[Tarea breve A] Reescribe las líneas del listado desde la que contiene "instagram (693, 368)" hasta la que contiene "Sales Network (466, 188)", poniendo "Distribuidor" en lugar de "Distributor" y sin tocar nada más.

[Texto de origen]
━━━━━━━━━━

A las habituales detracciones eclesiásticas (en los países católicos el diezmo de todo lo que se labraba y todo lo que se criaba pertenecía a la Iglesia) hay que unir los derechos señoriales cuando la propiedad se situaba en territorio bajo jurisdicción de señorío y, especialmente, la creciente presión de la fiscalidad estatal. Ésta no resultó igualmente agobiante en todos los países, pero se incrementó en los que la acción del Estado resultó progresivamente eficaz. En los territorios de la Corona de Castilla, por ejemplo, pueden percibirse con claridad los negativos efectos del fisco real sobre el campesinado, el cual representaba la base numérica de la población pechera, estando sujeto a contribuciones ordinarias y extraordinarias y a la enojosa obligación de alojar soldados en caso de presencia de tropas. Además de la obligación de hacer frente a pesadas cargas fiscales, el campesinado castellano se vio acuciado por la política de tasas de la Corona. El temor a las carestías propició la fijación de aranceles para el trigo, a cuyo precio máximo debía sujetarse la venta de este producto alimenticio básico, al que se dedicaba la mayor parte del terreno en cultivo. En la práctica, los revendedores lograban burlar esta medida, por lo que con frecuencia, y a pesar de las denuncias formuladas, el trigo alcanzaba un precio de mercado superior al de tasa. A los campesinos, sin embargo, les resultaba muy difícil eludir la tasa, lo que reducía notablemente sus ganancias.

━━━━━━━━━━

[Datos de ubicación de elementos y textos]
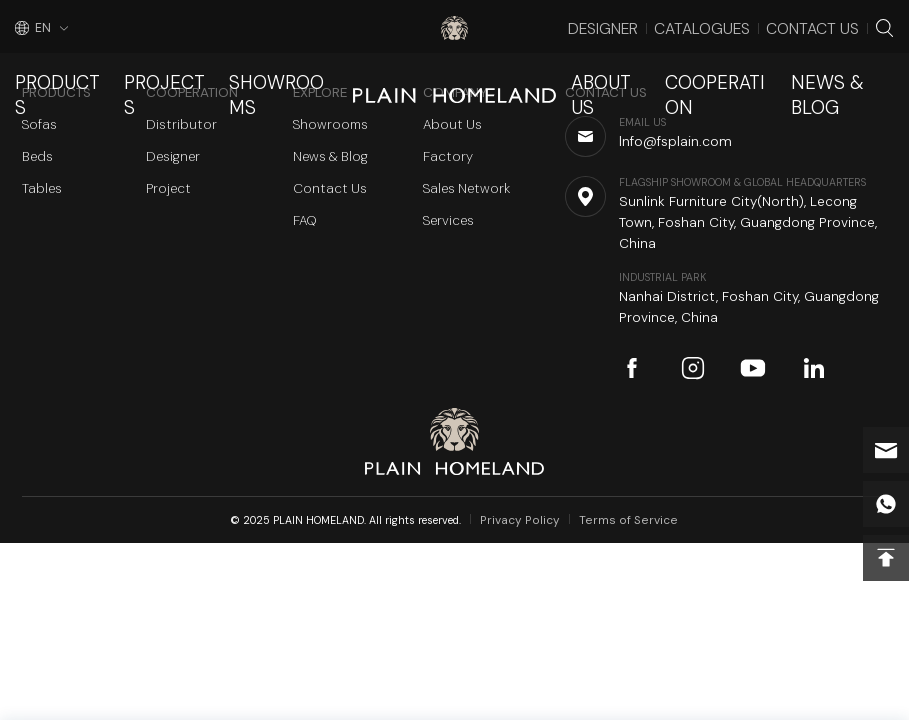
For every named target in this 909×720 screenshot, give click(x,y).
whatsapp (886, 504)
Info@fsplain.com (886, 450)
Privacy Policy (531, 519)
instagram (693, 368)
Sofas (39, 124)
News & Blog (847, 64)
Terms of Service (623, 519)
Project (168, 188)
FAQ (305, 220)
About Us (629, 64)
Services (448, 220)
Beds (37, 156)
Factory (448, 156)
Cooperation (732, 64)
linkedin (814, 368)
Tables (42, 188)
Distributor (181, 124)
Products (51, 64)
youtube (753, 368)
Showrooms (246, 64)
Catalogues (745, 24)
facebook (632, 368)
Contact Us (830, 24)
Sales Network (466, 188)
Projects (144, 64)
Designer (668, 24)
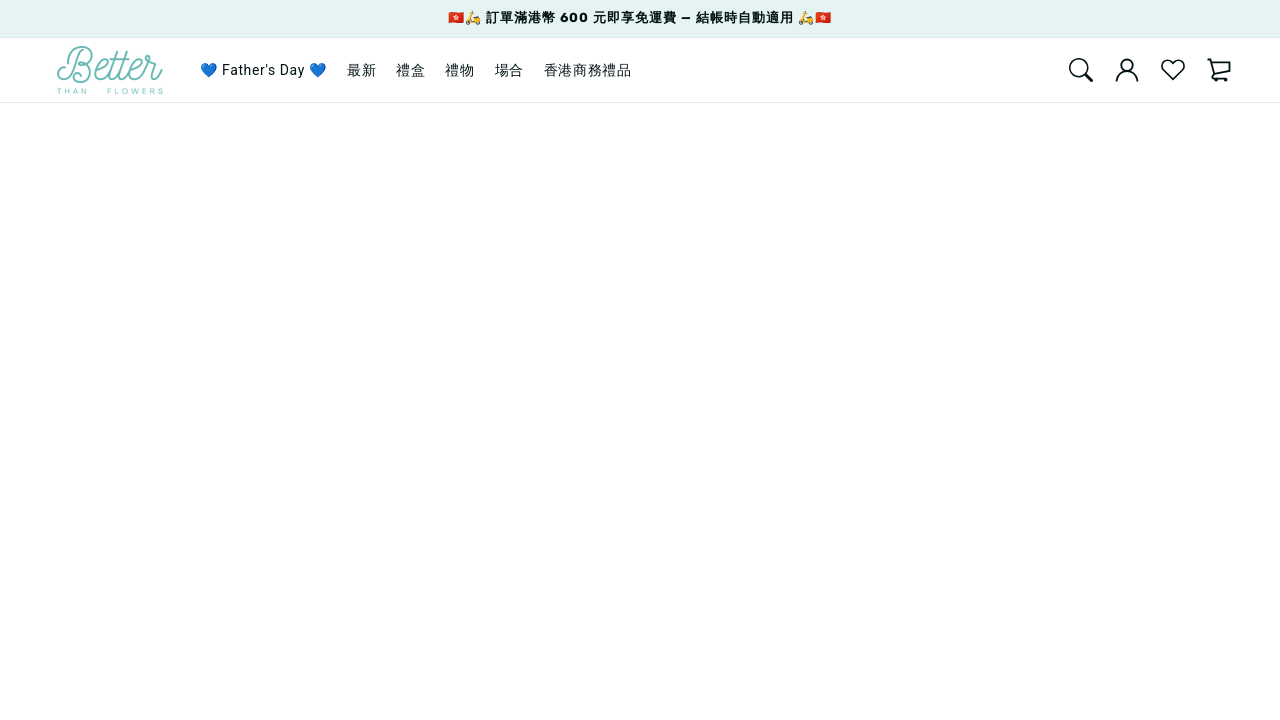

━━━━━━━━━━

[Tarea breve B] Según el texto sobre la presión fiscal en el campo, ¿a qué obligaciones estaba sujeto el campesinado de la Corona de Castilla como base numérica de la población pechera? Enuméralas todas.

[Resultado A]
instagram (693, 368)
Sofas (39, 124)
News & Blog (847, 64)
Terms of Service (623, 519)
Project (168, 188)
FAQ (305, 220)
About Us (629, 64)
Services (448, 220)
Beds (37, 156)
Factory (448, 156)
Cooperation (732, 64)
linkedin (814, 368)
Tables (42, 188)
Distribuidor (181, 124)
Products (51, 64)
youtube (753, 368)
Showrooms (246, 64)
Catalogues (745, 24)
facebook (632, 368)
Contact Us (830, 24)
Sales Network (466, 188)

[Resultado B]
- Contribuciones ordinarias
- Contribuciones extraordinarias
- La obligación de alojar soldados en caso de presencia de tropas